=== Begin Enclosure ===

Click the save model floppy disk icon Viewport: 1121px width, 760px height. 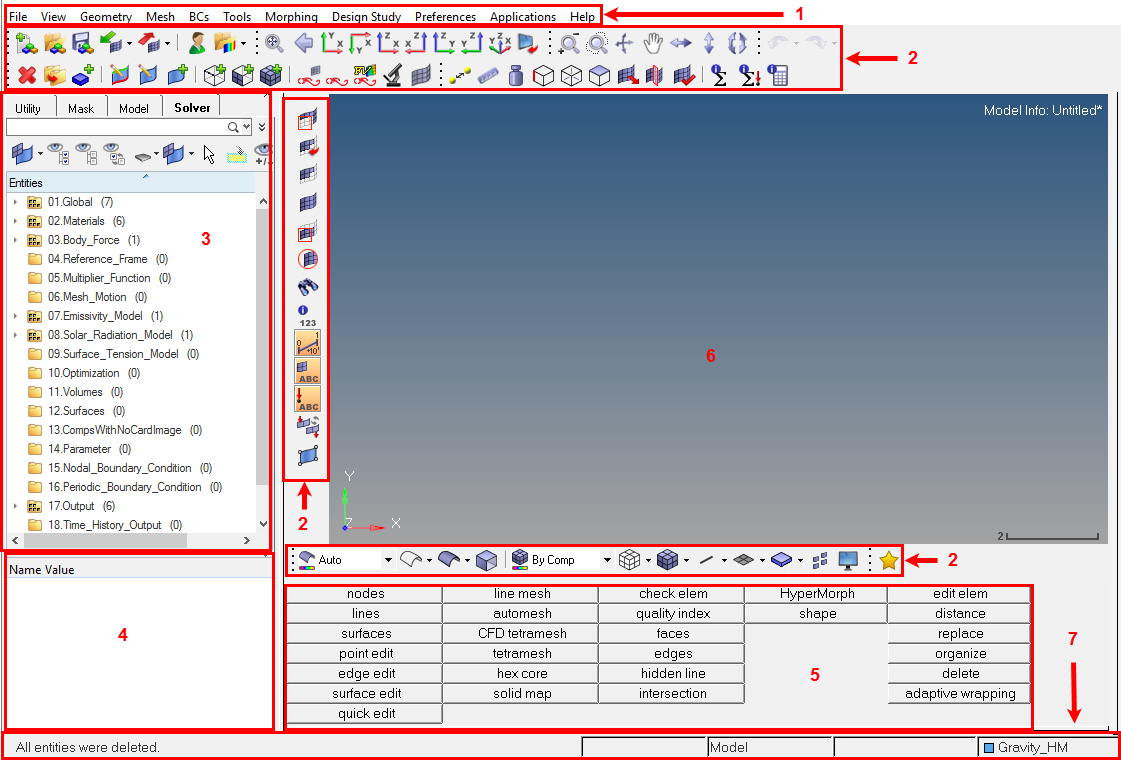(82, 43)
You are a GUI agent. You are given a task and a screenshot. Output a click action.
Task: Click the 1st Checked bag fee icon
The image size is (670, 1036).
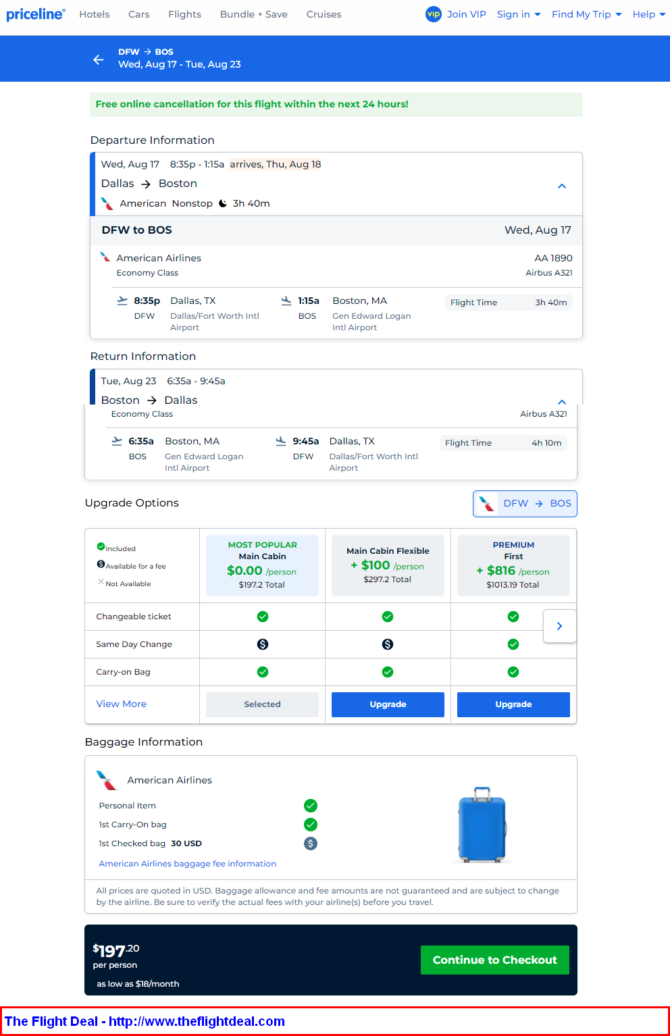(311, 843)
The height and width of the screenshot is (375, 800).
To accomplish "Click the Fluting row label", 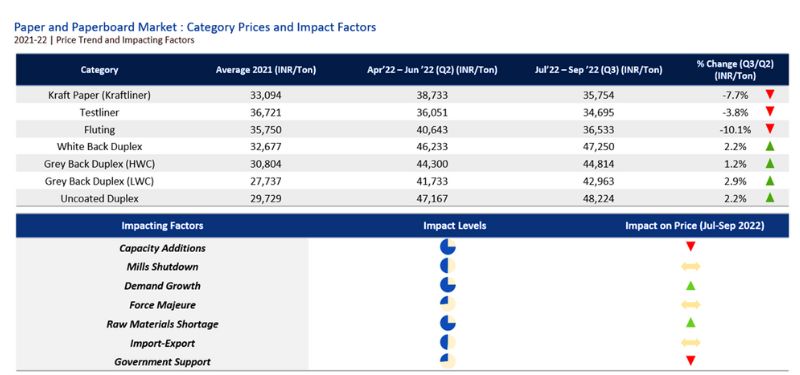I will click(99, 130).
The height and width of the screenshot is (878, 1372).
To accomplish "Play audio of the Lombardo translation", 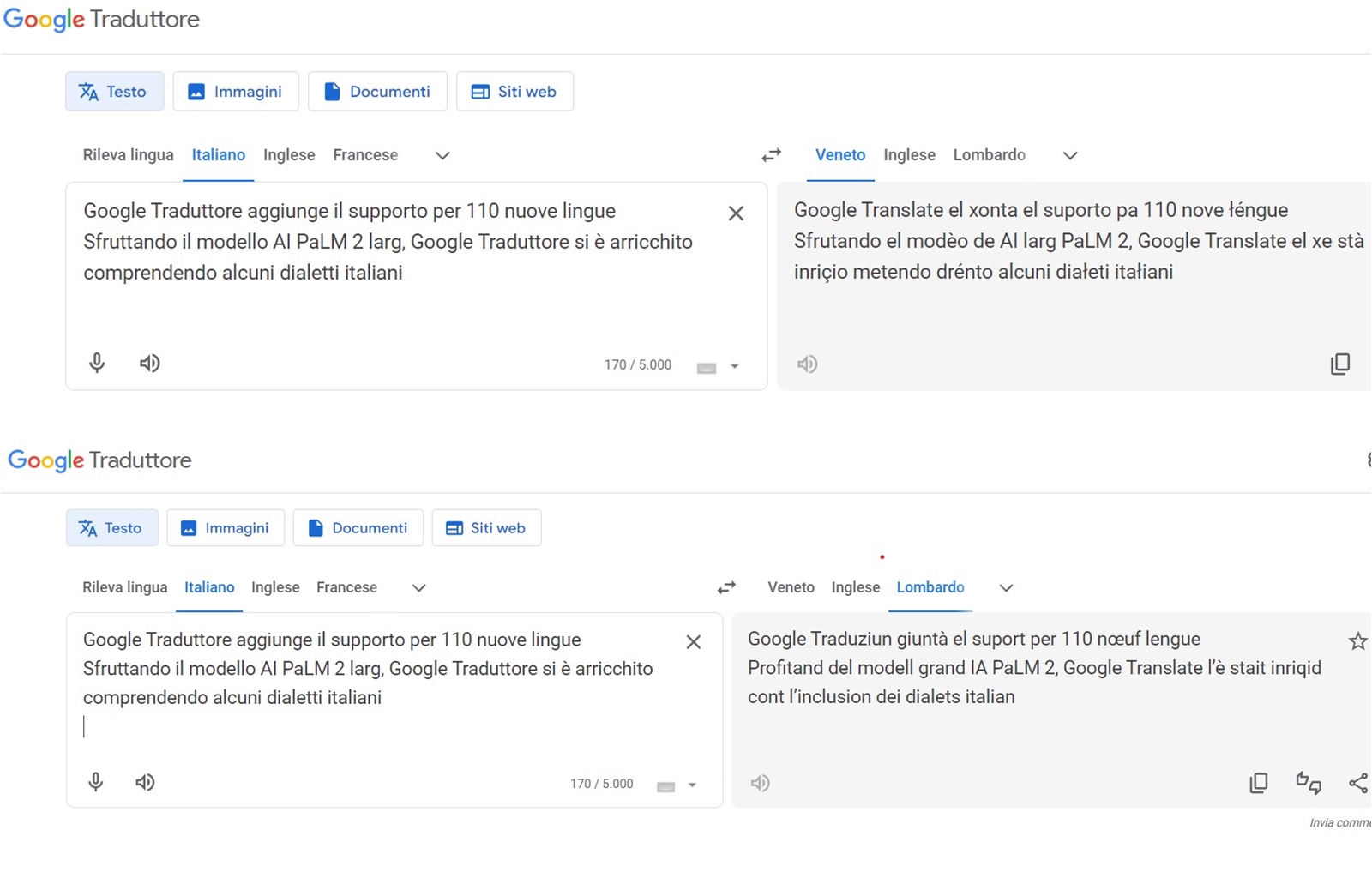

=== End Enclosure ===

Among the entries above, find every line holding "screenshot" and copy it.

You are a GUI agent. You are given a task and a screenshot. Output a click action.
The height and width of the screenshot is (375, 800).
The height and width of the screenshot is (878, 1372).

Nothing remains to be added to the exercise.